#### Task:
Because the pictures are not wanted, reproduce the rest of the records below exactly as they stand.

#### Material to process:
◆ ◆ ◆ ◆ ◆ ◆ ◆
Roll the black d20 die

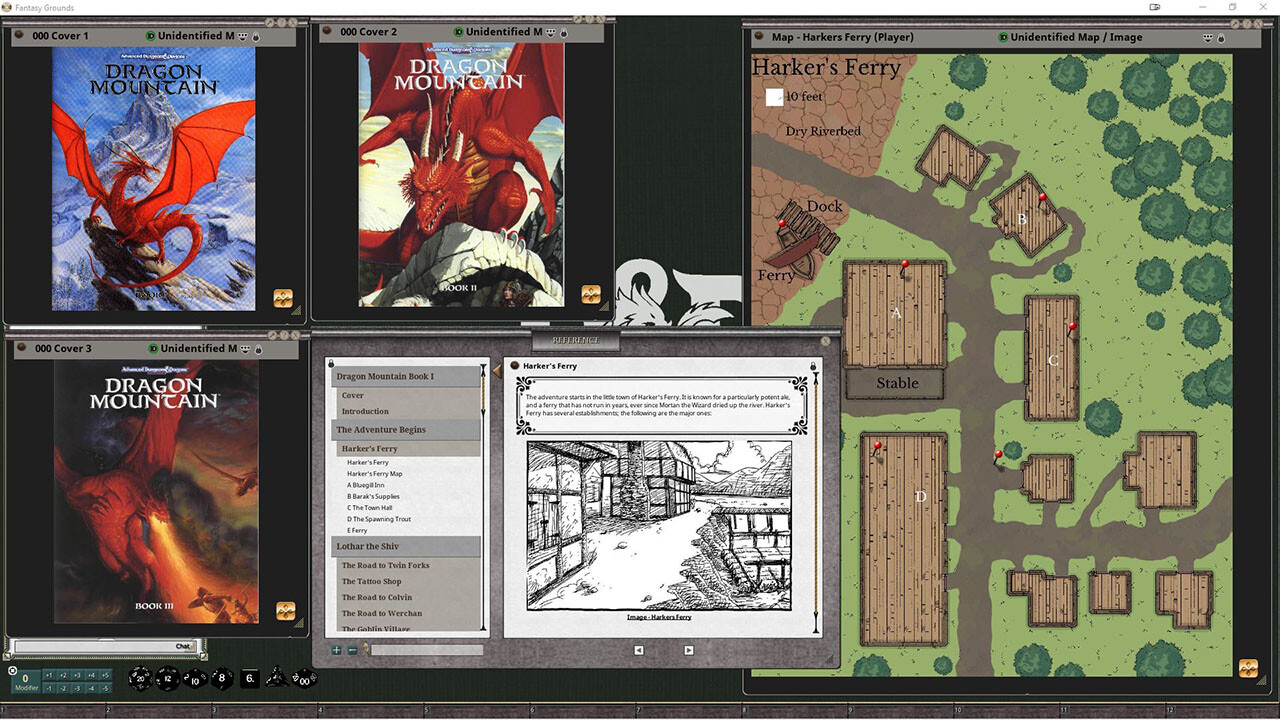coord(139,678)
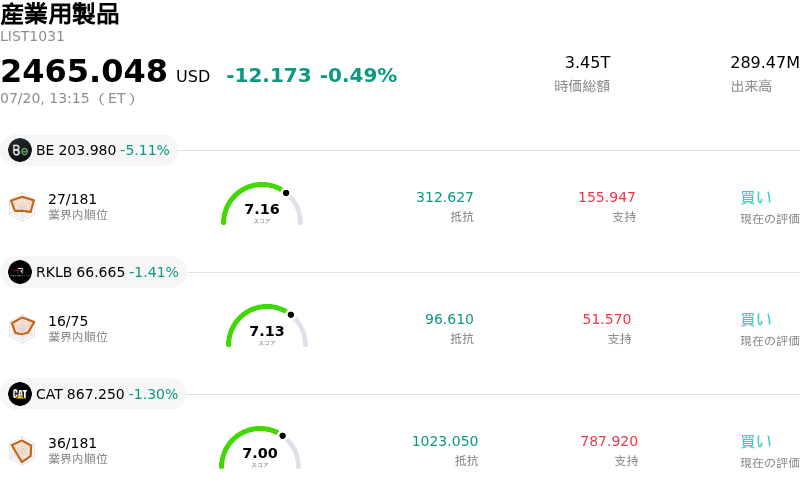Click the CAT company logo icon
Screen dimensions: 800x488
[20, 394]
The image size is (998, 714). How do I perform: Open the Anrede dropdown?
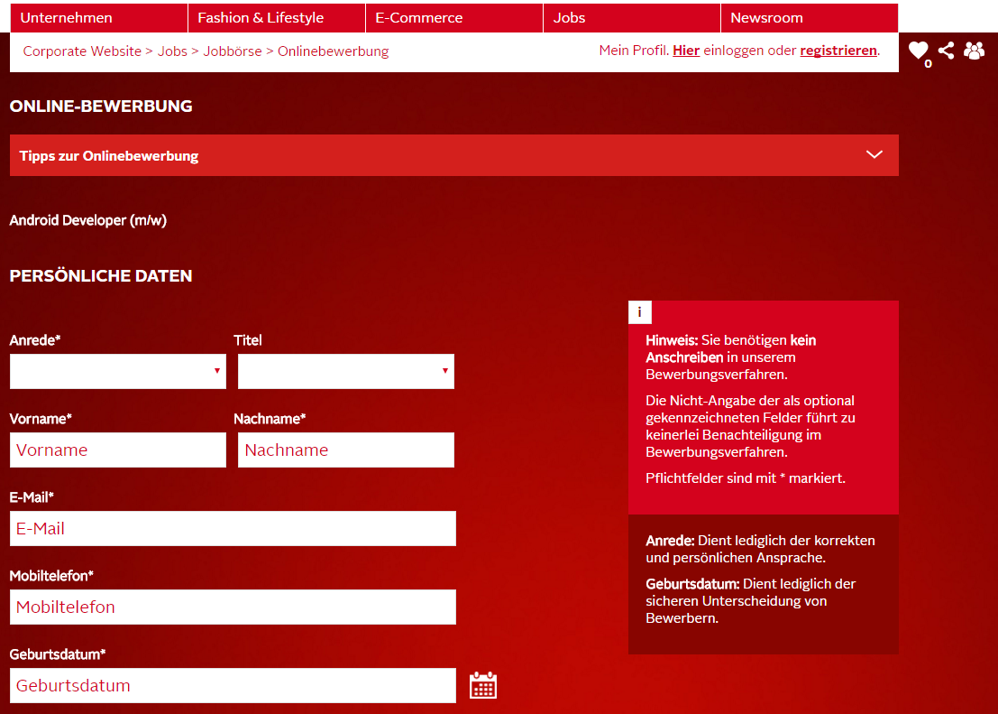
◆ ◆ ◆ ◆ ◆ ◆ ◆
#### Result of the exercise:
Roll the black d20 die

coord(139,678)
Click the CAT company logo icon
Screen dimensions: 800x488
[20, 394]
The image size is (998, 714). How do I perform: Open the Anrede dropdown?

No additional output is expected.